Lurid emotion from the dark heart of modern America
FICTION:The Corn Maiden and Other Nightmares, By Joyce Carol Oates, Head of Zeus, 365pp, £16.99
Where do you start with the phenomenal Joyce Carol Oates? Most reviewers, to her chagrin, go belly-up and start with the mystery of her huge productivity, and I’m not going to be an exception. In a career of 40-odd years she has published more than 50 stylish and sophisticated novels and at least the same number of collections of stories, poems, essays and plays.
She’s like one of those 19th-century novelists who would write 10,000 words before breakfast. But unlike, say, Trollope, she’s not easy on herself or on the reader. At her best she writes vivid, intense depictions of the dark heart of modern America with a knowledge that must be hard to live with. Imaginatively, she’s obsessed with violence. Rape, incest, passionate murder under all its names, infanticide, fratricide, parricide. Her characters tend to be outwardly successful urbane people who are seething inside with secret and dangerous emotions, primarily jealousy.
This latest work, a collection of stories published in magazines over the past few years, is fairly typical Oates. In The Corn Maiden, which is really a novella, both in length and development, there’s the malign child, Jude, clever and manipulative and plain, and the pretty golden-haired innocent child, Marissa, who becomes her obsession and her victim.

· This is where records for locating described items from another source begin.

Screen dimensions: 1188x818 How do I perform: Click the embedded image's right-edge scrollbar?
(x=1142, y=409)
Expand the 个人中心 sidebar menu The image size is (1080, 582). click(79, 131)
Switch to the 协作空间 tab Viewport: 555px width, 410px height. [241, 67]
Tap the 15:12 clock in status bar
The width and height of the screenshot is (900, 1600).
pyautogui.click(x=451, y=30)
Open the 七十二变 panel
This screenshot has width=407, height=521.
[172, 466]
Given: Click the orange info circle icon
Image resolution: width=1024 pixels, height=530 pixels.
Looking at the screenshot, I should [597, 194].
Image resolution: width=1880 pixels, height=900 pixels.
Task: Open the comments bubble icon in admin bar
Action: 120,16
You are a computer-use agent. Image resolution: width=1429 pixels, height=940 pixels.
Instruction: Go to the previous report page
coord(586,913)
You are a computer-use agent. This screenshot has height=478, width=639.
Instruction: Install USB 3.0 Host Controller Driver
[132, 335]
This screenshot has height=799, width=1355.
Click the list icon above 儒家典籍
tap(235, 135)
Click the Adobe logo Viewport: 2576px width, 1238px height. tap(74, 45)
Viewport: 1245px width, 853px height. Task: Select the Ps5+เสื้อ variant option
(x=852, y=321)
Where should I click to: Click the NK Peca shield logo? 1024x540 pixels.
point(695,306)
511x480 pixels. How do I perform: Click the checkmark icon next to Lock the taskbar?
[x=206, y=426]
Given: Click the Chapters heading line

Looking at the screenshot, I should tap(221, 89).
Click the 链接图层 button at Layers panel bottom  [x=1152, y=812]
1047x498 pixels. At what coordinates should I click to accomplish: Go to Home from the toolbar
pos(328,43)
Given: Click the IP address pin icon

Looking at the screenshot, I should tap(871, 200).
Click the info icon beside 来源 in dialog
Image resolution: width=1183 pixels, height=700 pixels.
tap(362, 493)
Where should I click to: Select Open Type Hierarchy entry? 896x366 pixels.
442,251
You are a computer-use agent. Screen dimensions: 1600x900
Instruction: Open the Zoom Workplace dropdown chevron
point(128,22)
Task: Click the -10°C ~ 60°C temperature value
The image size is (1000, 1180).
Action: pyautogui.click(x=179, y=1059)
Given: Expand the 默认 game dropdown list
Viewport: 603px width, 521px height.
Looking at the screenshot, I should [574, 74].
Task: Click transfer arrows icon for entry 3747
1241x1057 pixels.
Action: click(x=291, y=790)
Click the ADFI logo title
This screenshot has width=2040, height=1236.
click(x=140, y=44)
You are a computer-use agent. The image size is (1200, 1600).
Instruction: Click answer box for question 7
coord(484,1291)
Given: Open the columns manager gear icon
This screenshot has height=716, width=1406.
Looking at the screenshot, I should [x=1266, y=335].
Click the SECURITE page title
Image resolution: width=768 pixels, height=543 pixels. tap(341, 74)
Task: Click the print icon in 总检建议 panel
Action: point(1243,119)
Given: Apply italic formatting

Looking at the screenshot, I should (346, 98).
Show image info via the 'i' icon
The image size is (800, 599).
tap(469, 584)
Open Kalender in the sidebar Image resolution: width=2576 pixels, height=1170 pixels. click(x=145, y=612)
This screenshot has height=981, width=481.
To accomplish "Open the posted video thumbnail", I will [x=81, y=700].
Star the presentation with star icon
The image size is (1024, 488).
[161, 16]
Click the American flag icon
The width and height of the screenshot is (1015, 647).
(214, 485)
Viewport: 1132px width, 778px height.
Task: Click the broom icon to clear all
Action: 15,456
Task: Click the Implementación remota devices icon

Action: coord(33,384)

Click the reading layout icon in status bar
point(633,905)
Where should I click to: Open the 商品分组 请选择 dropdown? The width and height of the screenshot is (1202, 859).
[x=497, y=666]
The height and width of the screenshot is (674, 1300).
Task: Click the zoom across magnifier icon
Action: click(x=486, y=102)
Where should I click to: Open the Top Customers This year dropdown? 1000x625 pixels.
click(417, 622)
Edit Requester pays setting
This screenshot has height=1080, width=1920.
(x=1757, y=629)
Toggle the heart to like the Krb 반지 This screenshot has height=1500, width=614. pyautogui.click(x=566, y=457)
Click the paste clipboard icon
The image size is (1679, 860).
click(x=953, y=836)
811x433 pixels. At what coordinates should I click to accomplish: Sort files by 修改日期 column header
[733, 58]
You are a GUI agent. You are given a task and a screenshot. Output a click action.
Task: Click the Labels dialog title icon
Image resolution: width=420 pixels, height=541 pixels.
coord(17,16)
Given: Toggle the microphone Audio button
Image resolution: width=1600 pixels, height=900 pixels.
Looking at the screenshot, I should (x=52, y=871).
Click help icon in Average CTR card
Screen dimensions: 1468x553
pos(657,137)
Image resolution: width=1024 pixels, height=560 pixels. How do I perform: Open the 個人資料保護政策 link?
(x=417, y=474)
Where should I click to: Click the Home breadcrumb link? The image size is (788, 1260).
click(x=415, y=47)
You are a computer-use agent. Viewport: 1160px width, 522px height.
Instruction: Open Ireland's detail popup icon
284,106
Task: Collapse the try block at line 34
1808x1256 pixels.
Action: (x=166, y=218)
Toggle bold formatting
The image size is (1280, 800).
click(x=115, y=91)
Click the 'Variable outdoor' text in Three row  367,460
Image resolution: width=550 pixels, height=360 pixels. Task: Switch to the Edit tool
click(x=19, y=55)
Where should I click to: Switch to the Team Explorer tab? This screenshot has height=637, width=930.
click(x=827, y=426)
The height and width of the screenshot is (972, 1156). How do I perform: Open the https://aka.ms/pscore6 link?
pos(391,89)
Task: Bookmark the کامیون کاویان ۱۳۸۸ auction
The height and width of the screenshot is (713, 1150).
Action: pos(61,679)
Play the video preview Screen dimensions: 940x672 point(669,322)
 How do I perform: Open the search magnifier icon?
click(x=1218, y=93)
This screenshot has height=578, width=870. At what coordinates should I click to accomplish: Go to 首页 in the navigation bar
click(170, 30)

Jude, with the help of her more stolid acolytes, abducts Marissa from her after-school trip to the 7-Eleven store to play the role of the corn maiden, a sacrifice offered to the gods by a part-fictional, part-composite Indian tribe. Imprisoned in a cellar on her velvet bier – Jude is a nascent impresario – Marissa is fed sedatives and a diet intended to cause death by starvation. “It was Taboo Jude said for the Corn Maiden to ingest any foods except white foods.”
As the corn maiden pales and pines like a fairy-tale archetype, the twisted Jude plots and plays with the police, the schoolteachers and Marissa’s distraught mother. It’s a riveting story, affecting as well as suspenseful. Oates doesn’t flinch from grisly outcomes and we fear for the fate of the poor corn maiden, for her bereft guilt-ridden mother, for the teacher who is arrested for the crime. And we fear for Jude. Even gifted with inner darkness, she’s still a pitiable girl. There’s also a hint of humour in the writing that cools it down and makes it just slightly but delectably playful. And yes, the ending is violent and terrible. But also surprisingly, gratefully, happy. Happy-ish anyway. The Corn Maiden may not bear much pondering but it’s certainly a kind of perfect fairy tale.
Childhood perspectives
Coming after it, the other stories can seem flat and merely sensational. In Beersheba, a deranged girl takes violent revenge on a man who, as she sees it, destroyed her mother’s life. In Nobody Knows My Name, a jealous child does the same to her baby sister. Or does she? Was it the wild cat, the “thistledown gray” cat, who may or not be imaginary? This story is rich with the prejudices and fierce honesties of childhood and the hopeful hypocrisies of adults, but the denouement seems strangely hackneyed as if we’ve read this story often before.